--- START ---

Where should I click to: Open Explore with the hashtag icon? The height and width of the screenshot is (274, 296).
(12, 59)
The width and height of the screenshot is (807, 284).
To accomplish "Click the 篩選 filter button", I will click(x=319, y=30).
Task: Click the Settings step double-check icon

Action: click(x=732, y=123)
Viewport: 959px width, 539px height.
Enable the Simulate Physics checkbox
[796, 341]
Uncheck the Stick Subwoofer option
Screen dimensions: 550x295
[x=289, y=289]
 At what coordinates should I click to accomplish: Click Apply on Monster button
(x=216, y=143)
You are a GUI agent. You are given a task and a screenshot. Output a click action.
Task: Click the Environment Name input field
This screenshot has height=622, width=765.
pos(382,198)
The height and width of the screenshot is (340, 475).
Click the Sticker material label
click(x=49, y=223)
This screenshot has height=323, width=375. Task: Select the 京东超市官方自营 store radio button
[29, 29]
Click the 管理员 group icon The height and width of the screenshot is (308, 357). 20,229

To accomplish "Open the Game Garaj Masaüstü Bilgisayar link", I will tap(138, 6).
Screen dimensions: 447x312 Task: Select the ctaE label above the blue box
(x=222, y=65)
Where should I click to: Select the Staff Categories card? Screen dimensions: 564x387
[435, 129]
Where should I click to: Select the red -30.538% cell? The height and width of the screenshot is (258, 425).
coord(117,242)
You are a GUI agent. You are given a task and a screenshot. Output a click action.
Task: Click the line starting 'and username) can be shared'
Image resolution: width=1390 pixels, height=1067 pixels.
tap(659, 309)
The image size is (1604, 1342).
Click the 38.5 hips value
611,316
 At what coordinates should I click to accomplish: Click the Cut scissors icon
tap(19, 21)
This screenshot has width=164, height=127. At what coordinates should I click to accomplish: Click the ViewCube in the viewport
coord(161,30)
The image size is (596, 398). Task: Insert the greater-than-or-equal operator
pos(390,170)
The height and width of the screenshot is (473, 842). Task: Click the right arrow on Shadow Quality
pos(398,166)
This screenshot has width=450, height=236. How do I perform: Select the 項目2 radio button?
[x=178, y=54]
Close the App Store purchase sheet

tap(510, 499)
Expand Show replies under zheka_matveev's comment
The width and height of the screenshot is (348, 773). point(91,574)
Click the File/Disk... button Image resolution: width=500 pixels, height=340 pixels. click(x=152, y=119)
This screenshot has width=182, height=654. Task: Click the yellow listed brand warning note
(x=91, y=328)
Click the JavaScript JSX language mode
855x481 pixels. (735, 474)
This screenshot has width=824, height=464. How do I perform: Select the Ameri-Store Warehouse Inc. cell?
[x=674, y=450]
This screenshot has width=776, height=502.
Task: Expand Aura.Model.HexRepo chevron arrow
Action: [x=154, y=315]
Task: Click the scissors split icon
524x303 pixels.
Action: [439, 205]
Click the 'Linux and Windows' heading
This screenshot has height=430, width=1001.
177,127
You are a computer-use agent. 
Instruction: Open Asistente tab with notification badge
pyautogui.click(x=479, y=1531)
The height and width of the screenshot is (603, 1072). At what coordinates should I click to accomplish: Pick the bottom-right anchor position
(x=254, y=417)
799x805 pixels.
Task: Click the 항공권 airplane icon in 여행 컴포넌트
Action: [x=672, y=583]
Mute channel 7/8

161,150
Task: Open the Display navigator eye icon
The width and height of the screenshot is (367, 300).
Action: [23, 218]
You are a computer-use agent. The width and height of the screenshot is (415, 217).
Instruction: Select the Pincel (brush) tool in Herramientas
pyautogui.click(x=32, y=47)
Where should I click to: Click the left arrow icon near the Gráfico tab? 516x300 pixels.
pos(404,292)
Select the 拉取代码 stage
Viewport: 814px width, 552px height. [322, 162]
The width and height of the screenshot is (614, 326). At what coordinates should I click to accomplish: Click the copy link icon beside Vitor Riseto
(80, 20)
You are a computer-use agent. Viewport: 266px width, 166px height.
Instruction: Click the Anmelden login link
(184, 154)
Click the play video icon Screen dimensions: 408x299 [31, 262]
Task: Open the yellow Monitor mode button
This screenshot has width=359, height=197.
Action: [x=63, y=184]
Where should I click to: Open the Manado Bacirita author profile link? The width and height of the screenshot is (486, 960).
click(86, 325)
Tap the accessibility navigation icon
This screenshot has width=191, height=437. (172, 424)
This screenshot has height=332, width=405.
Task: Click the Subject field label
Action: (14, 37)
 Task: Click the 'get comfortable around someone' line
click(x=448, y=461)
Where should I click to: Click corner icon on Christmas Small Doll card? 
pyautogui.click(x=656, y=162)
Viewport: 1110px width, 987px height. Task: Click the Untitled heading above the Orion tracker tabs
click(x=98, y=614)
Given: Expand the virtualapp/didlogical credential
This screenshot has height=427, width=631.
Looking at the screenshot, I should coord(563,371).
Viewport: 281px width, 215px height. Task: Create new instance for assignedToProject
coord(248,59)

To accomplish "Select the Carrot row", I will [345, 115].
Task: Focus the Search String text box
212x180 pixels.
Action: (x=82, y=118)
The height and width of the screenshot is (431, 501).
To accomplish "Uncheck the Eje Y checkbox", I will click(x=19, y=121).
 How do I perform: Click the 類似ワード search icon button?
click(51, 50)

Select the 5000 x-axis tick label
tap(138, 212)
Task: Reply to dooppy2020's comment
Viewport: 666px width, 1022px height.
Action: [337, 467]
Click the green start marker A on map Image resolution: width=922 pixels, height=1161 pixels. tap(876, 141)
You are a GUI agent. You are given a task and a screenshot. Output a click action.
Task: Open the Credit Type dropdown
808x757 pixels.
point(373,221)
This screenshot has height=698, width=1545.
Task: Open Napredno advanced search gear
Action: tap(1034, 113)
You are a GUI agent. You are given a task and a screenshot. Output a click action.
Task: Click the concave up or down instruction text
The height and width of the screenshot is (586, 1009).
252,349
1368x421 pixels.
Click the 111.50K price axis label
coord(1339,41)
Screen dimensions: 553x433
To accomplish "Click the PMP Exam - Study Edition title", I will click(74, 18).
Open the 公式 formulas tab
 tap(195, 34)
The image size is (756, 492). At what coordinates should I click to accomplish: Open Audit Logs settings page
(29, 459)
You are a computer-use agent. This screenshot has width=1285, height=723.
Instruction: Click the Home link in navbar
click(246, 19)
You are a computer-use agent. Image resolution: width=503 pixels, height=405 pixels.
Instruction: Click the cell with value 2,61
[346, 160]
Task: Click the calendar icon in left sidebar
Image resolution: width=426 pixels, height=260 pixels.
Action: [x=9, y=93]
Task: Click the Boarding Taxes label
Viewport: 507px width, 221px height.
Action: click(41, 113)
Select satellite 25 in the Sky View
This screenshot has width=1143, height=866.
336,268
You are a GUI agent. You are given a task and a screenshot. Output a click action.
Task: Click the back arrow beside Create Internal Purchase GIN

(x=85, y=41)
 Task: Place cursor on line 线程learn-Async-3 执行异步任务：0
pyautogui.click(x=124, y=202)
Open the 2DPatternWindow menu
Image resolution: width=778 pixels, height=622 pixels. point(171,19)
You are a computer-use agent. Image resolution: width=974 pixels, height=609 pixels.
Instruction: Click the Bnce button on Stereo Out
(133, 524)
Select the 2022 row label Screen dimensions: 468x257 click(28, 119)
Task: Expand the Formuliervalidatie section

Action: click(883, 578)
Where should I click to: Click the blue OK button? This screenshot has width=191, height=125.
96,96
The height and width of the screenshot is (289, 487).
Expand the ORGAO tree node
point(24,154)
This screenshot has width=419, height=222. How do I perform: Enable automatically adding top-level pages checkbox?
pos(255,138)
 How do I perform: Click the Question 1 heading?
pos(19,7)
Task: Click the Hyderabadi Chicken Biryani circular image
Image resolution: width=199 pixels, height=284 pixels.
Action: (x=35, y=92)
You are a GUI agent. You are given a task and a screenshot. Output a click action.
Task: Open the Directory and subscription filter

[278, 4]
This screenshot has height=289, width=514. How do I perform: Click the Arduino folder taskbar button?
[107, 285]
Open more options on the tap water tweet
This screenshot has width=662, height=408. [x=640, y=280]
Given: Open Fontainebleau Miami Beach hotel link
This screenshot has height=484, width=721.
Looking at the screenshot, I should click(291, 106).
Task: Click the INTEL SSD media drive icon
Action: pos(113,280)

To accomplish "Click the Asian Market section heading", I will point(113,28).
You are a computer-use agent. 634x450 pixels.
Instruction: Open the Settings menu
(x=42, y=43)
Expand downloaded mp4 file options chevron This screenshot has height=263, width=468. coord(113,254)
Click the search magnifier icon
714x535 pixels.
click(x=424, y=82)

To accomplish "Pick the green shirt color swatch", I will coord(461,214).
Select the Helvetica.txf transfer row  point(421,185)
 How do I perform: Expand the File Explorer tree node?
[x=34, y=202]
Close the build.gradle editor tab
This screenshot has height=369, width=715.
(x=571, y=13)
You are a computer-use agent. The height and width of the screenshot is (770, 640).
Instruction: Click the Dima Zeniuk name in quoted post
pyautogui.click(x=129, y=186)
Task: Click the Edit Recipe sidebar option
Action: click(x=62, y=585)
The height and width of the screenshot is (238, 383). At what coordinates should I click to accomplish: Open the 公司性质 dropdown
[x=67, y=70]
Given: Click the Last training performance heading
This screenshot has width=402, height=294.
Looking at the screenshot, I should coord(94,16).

--- END ---

→ WHAT IS EXPECTED: Which of the lines above hold the string "computer"? Copy each one.

→ PROBLEM SOLUTION:
You are a computer-use agent. 
You are a computer-use agent. The width and height of the screenshot is (415, 217).
You are a computer-use agent. Viewport: 266px width, 166px height.
You are a computer-use agent. This screenshot has width=1285, height=723.
You are a computer-use agent. Image resolution: width=503 pixels, height=405 pixels.
You are a computer-use agent. Image resolution: width=974 pixels, height=609 pixels.
You are a computer-use agent. 634x450 pixels.
You are a computer-use agent. The height and width of the screenshot is (770, 640).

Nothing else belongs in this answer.